21 April 2011
I have seen 2 clear sides to the Raffi Torres hit on Brent Seabrook that knocked him out of tonight’s game.
Take 1: Raffi Torres targeted an unsuspecting player with a vicious blindside hit to the head
Take 2: Raffi Torres tried to use his physicality, an attribute that has helped him make a career playing hockey, to separate an opposing player from the puck, freeing up his teammate for a scoring opportunity.
Which side is right? Much to the NHL’s nightmare: both sides. But both sides are wrong too.
There’s no doubt: Raffi Torres wasn’t trying to injure Brent Seabrook, but he was trying to hit him, and hurt him. But hurt is different than injure. You don’t want to injure him to the point he doesn’t play, you want to hurt him so bad that he plays poorly. Raffi Torres was guilty of the latter, and that’s a perfectly acceptable move in a sport where physical intimidation is an essential ingredient. Torres also tried to separate Seabrook from the puck so his now uncovered teammate could go to the net for a scoring chance. Saying Torres was being dirty or targeting Seabrook is missing the point. Of course he was, and that’s part of hockey.
But side one is right too. Raffi Torres knew Seabrook wasn’t looking, and was hitting him as hard as he could. And he hit him high, which at the very least has an increased chance of hitting the head. I’m sorry, but the Keep your head ut this argument also devolves into a “Seabrook should keep his head up” argument, which is asinine. Hockey players will have to look down to get the puck at some point during the course of a game. Asking a player to keep his head up at all times is akin to asking a writer to never use spell check. Saying “Keep your head up” is an invalid argument, especially here. Torres probably could have laid a clock-cleaninghit in a way that didn’t injure Seabrook (say a hip check). The NHL has said no more blindside hits to the head and, given the restrictions they laid out, this counts.

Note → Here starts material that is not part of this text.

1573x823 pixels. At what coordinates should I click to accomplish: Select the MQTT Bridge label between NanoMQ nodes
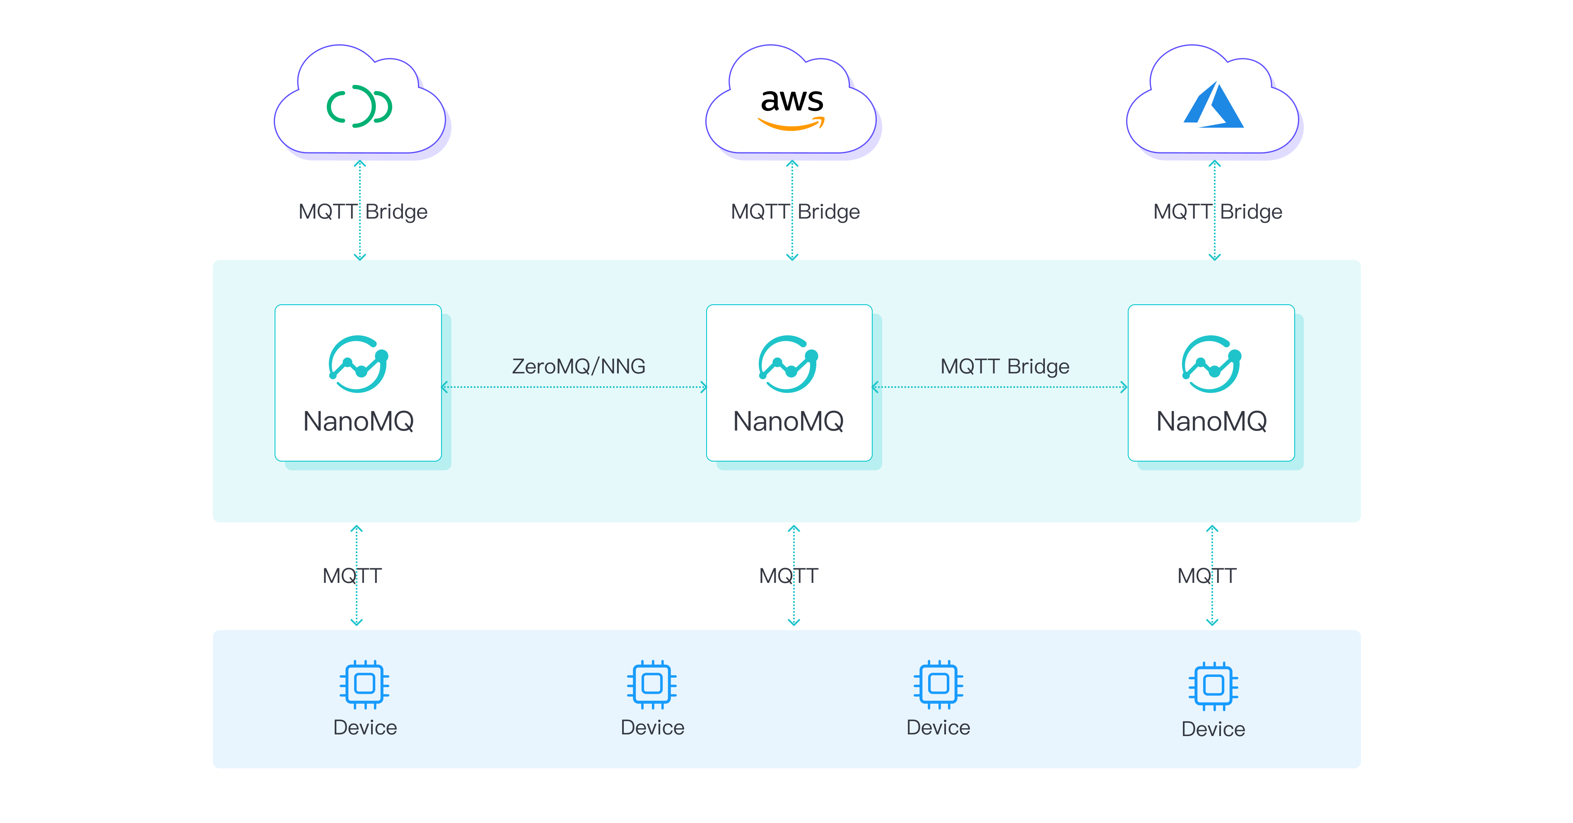(1004, 366)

The days of “getting your bell rung”are long gone, and they’re never coming back. That’s a good thing, but the results leave the NHL in a precarious identity crisis. We love big hits... LOVE them. But we don’t like devestating injuries. By we I mean, management, TV executives, fans, players and pretty much everyone. I don’t envy the NHL’s position on this, because it may be no-win. It’s quite possible that wanting big hits without injuries is akin to having our cake and eating it too. If that’s the case, then the NHL & NHLPA will have to pick a direction to take the game, and it will no doubt alienate some fans.